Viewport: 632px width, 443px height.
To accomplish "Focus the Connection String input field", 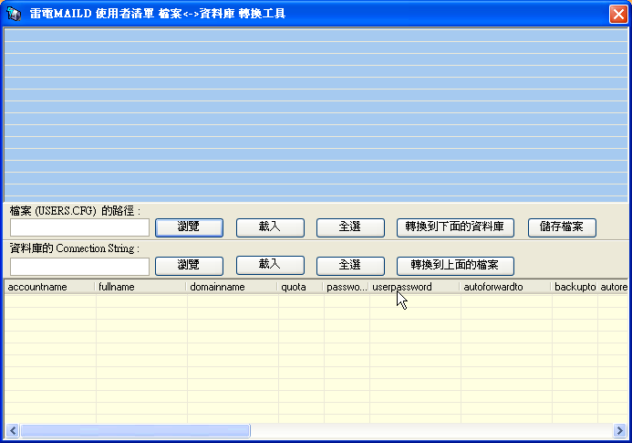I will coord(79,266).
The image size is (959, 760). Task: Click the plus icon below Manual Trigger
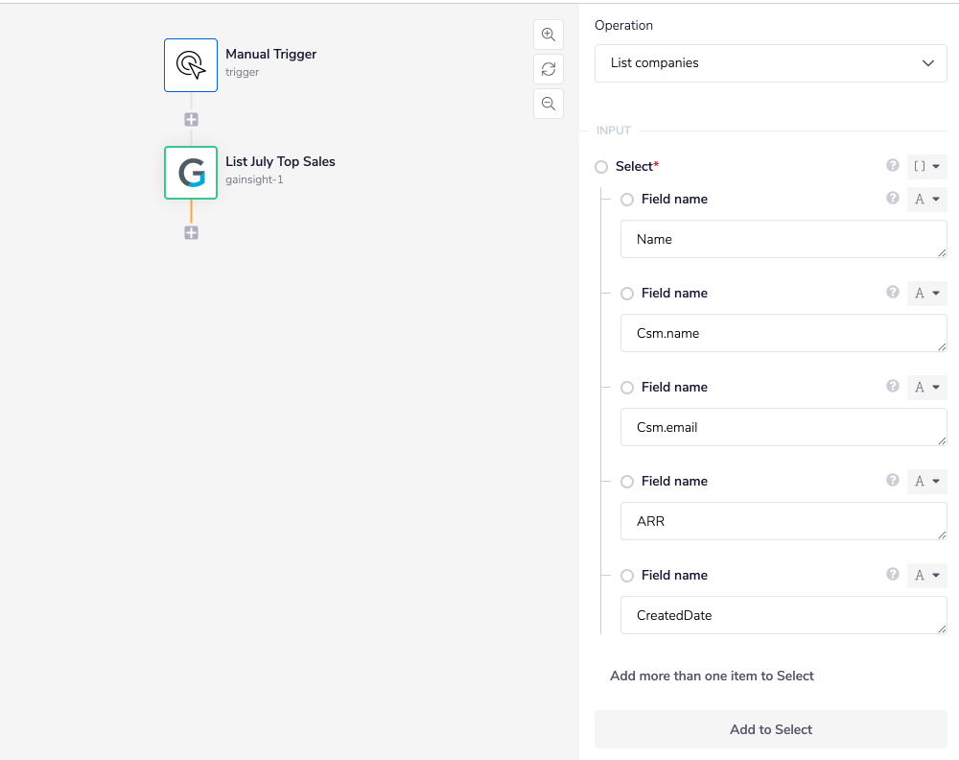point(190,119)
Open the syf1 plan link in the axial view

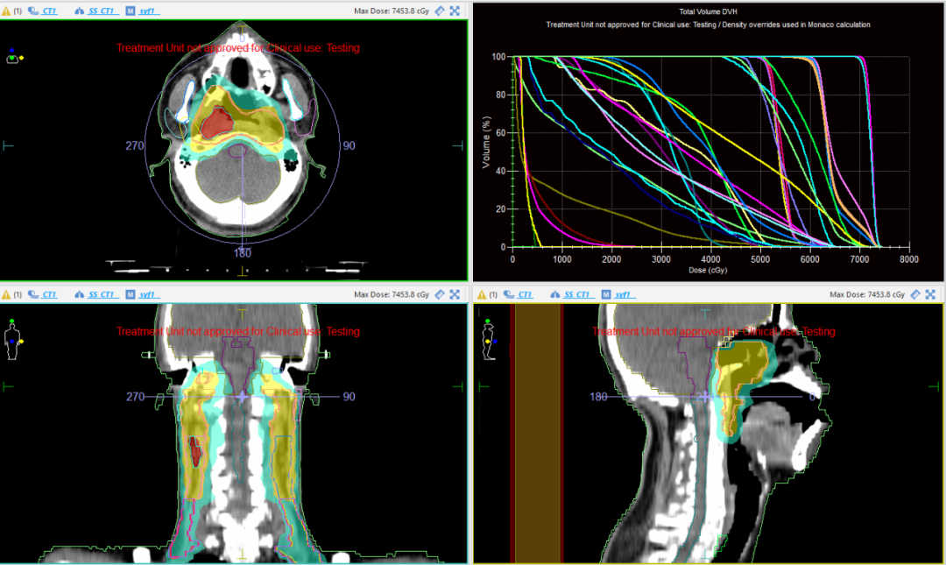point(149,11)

==*==

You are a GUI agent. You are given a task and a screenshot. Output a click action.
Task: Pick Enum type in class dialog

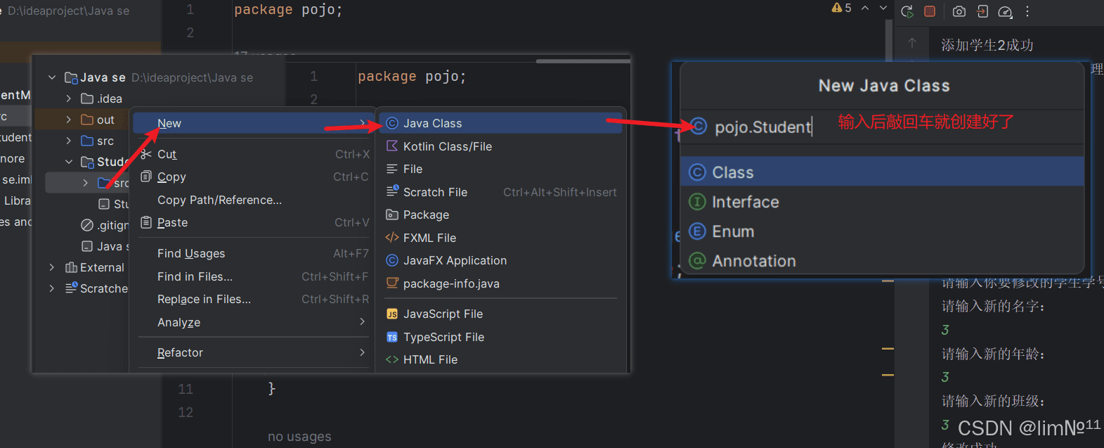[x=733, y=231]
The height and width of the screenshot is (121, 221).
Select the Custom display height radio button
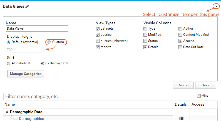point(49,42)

==*==

Task details:
When a line above contains the string "width", copy that line.

Solution for this problem:
Viewport: 632px width, 443px height.
The height and width of the screenshot is (121, 221).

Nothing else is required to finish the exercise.